◆ **Task data**
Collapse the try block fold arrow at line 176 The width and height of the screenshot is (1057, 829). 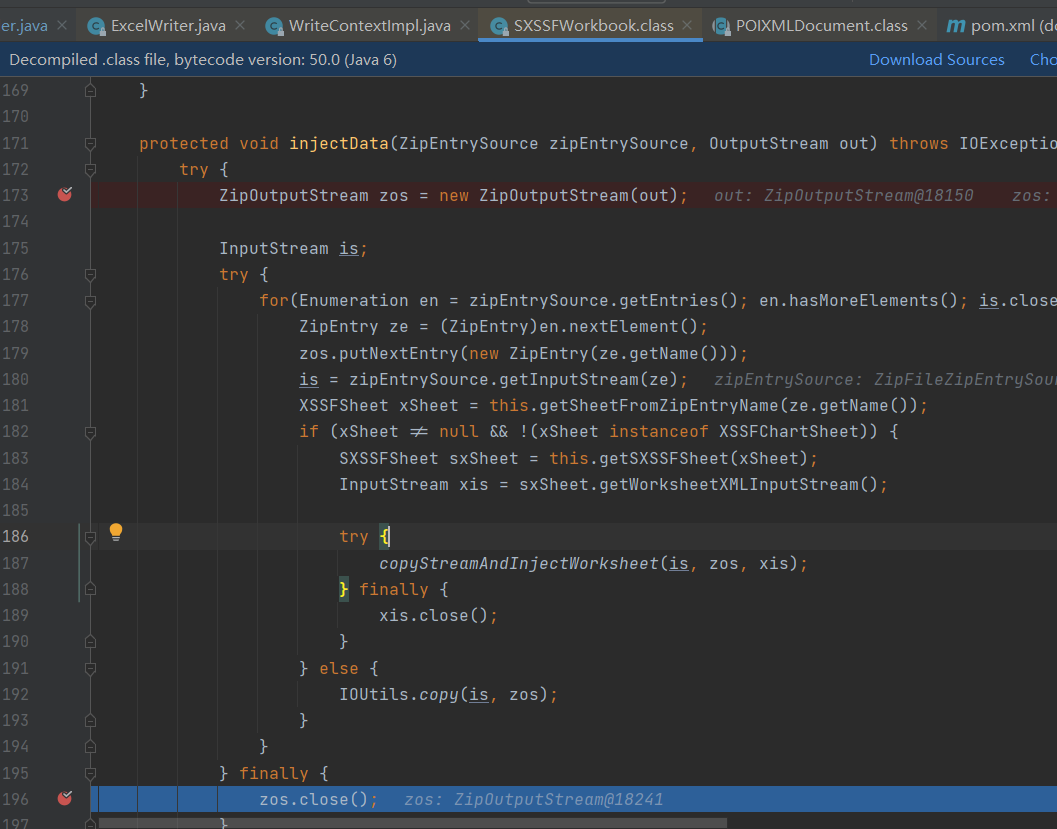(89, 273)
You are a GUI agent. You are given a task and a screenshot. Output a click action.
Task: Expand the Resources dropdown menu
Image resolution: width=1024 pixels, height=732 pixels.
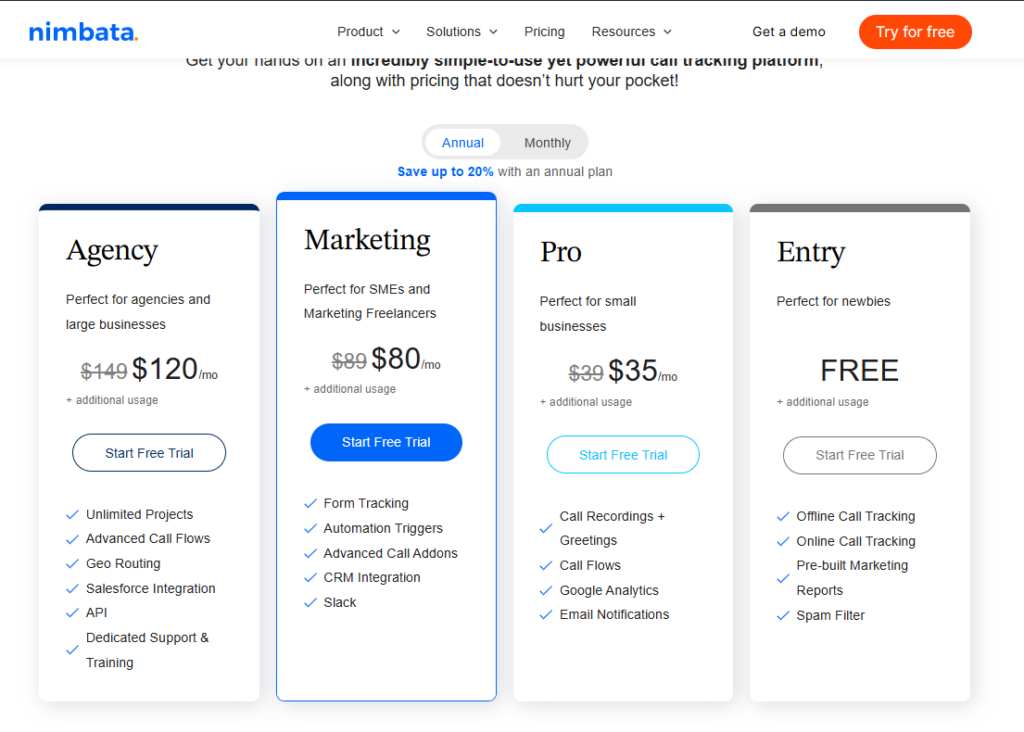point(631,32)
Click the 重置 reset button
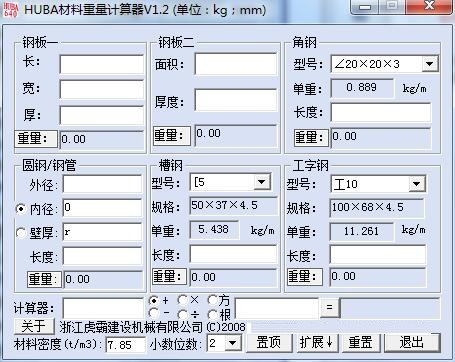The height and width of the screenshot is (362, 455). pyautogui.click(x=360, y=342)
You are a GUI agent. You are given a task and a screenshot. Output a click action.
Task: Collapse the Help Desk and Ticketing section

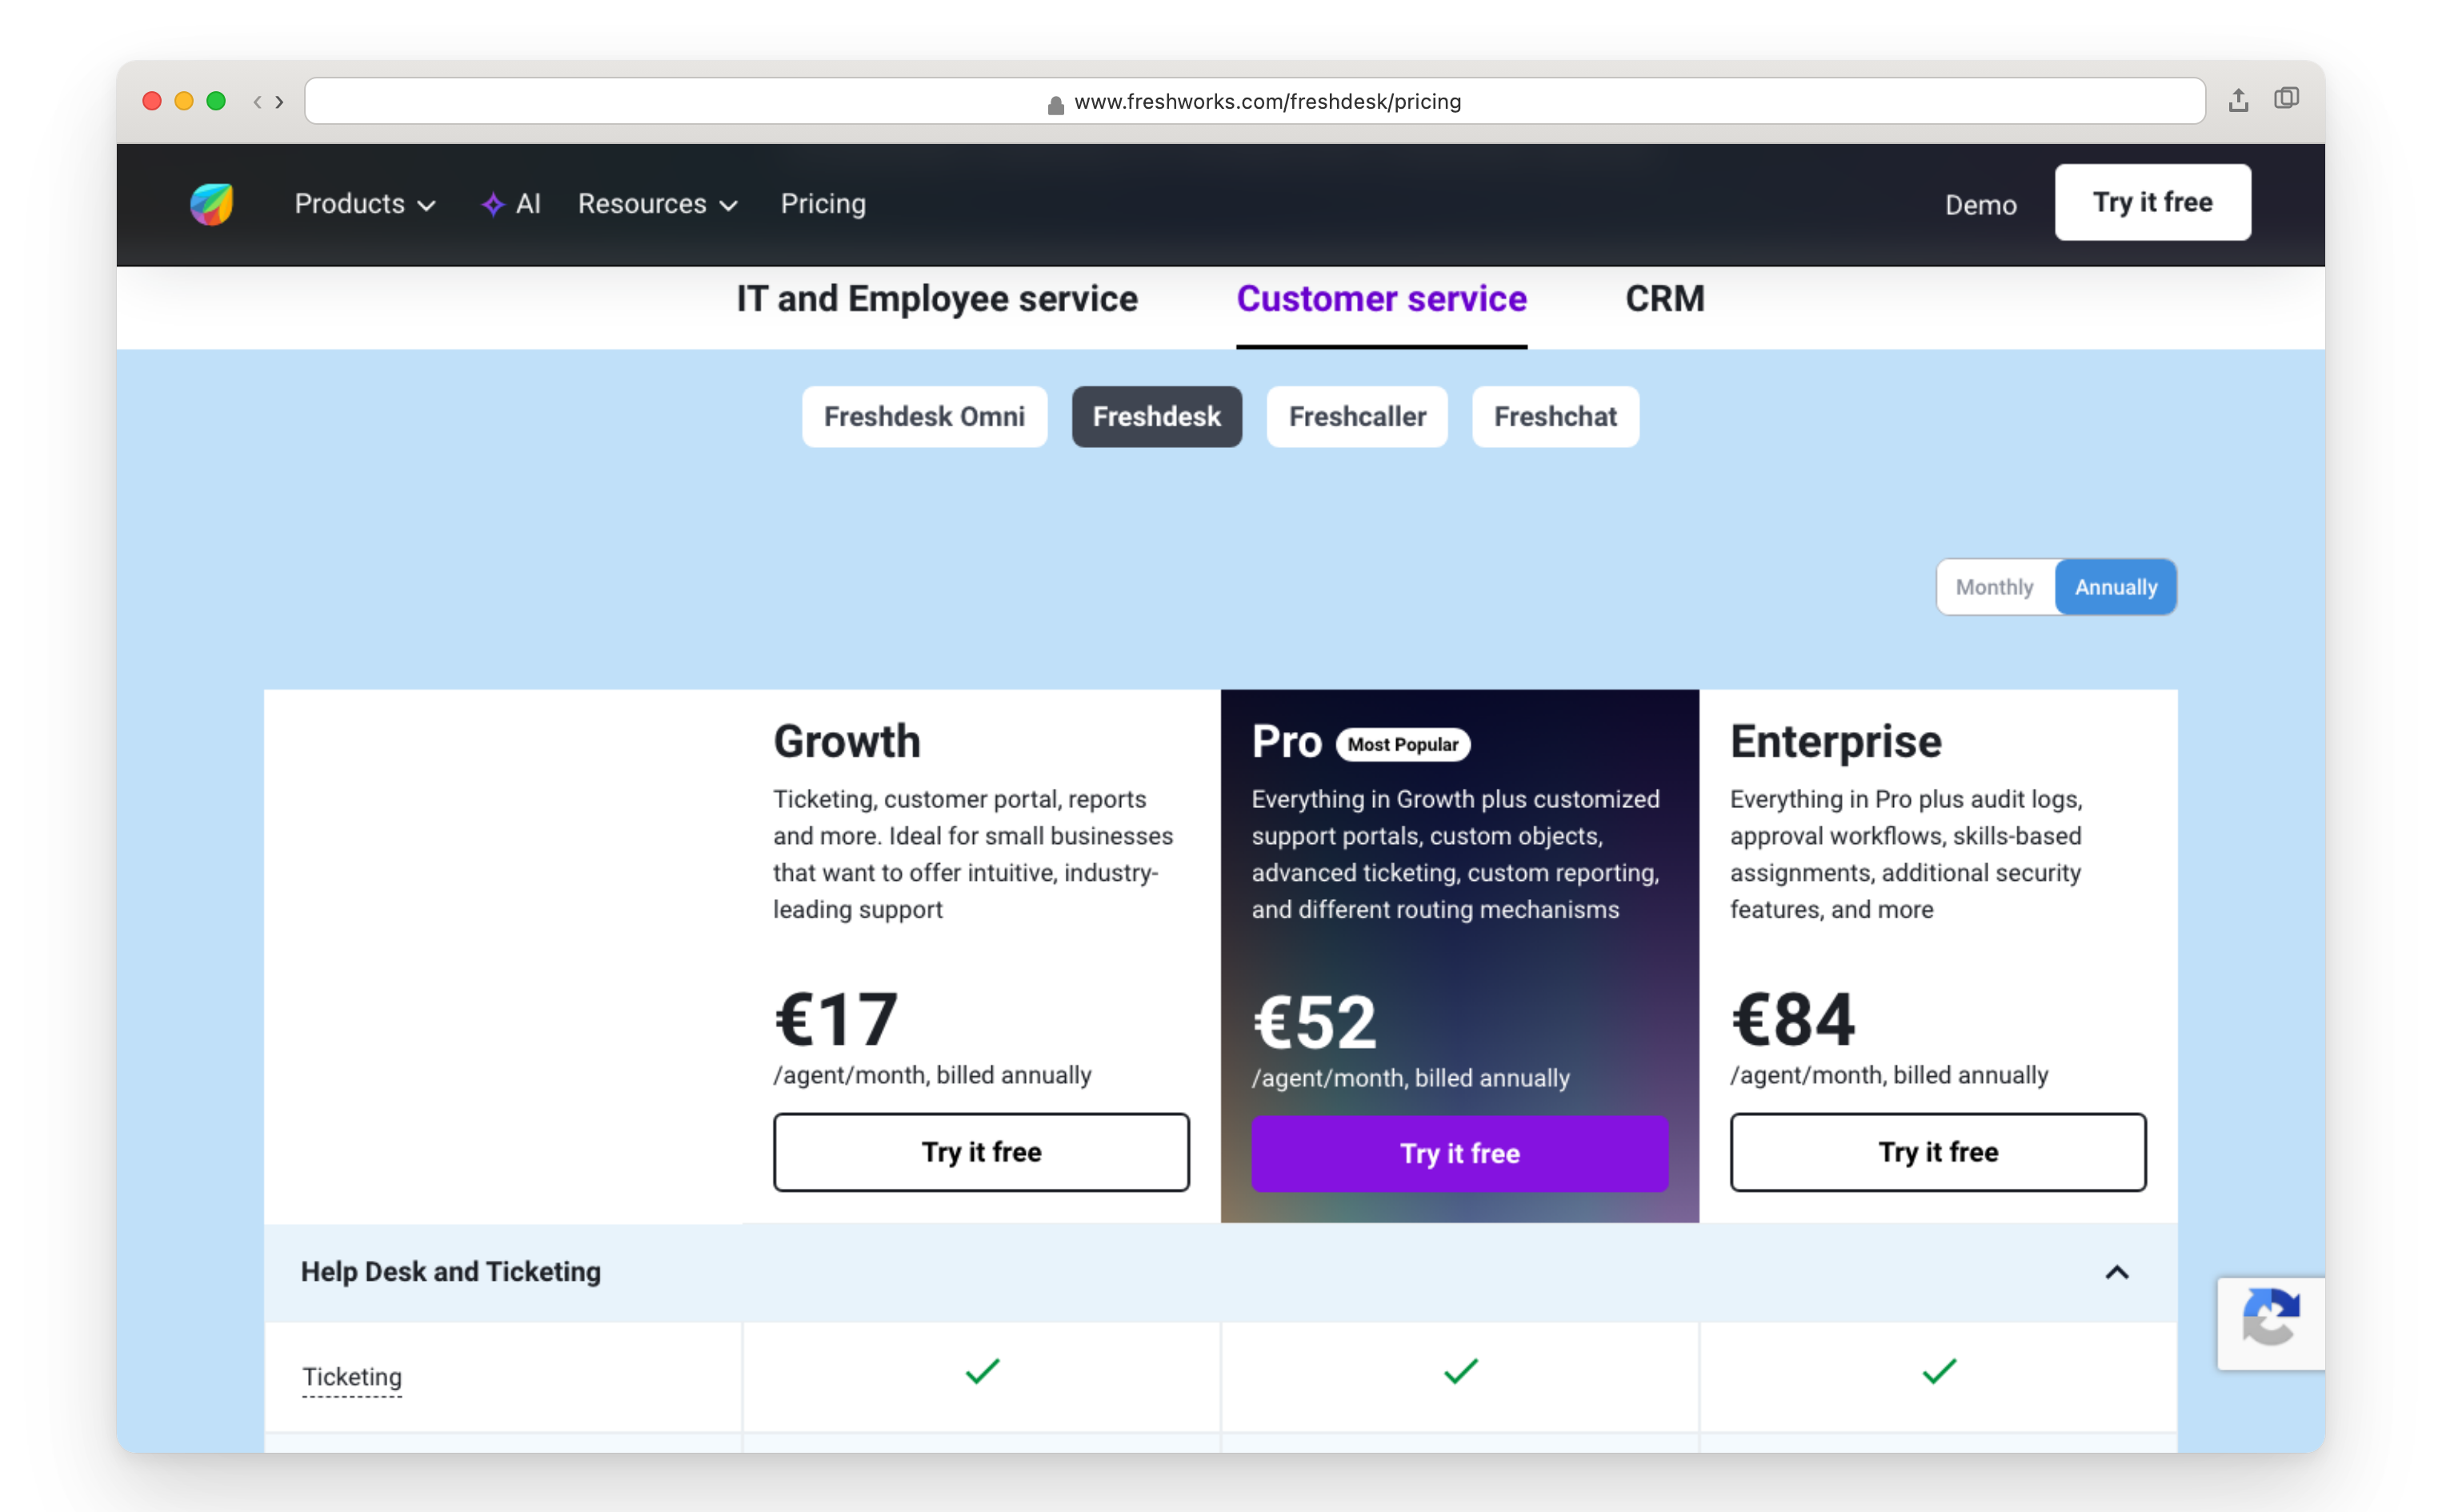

◆ **What the task requires**
Output verbatim the lines beginning at the line with "Click the 重置 reset button" and ending at the last line of the material above, inclusive. Do not carry over any pictures.

◆ **Answer to the exercise**
Click the 重置 reset button
The height and width of the screenshot is (362, 455). pyautogui.click(x=360, y=342)
You are a GUI agent. You are given a task and a screenshot. Output a click action.
Task: Collapse the Help Desk and Ticketing section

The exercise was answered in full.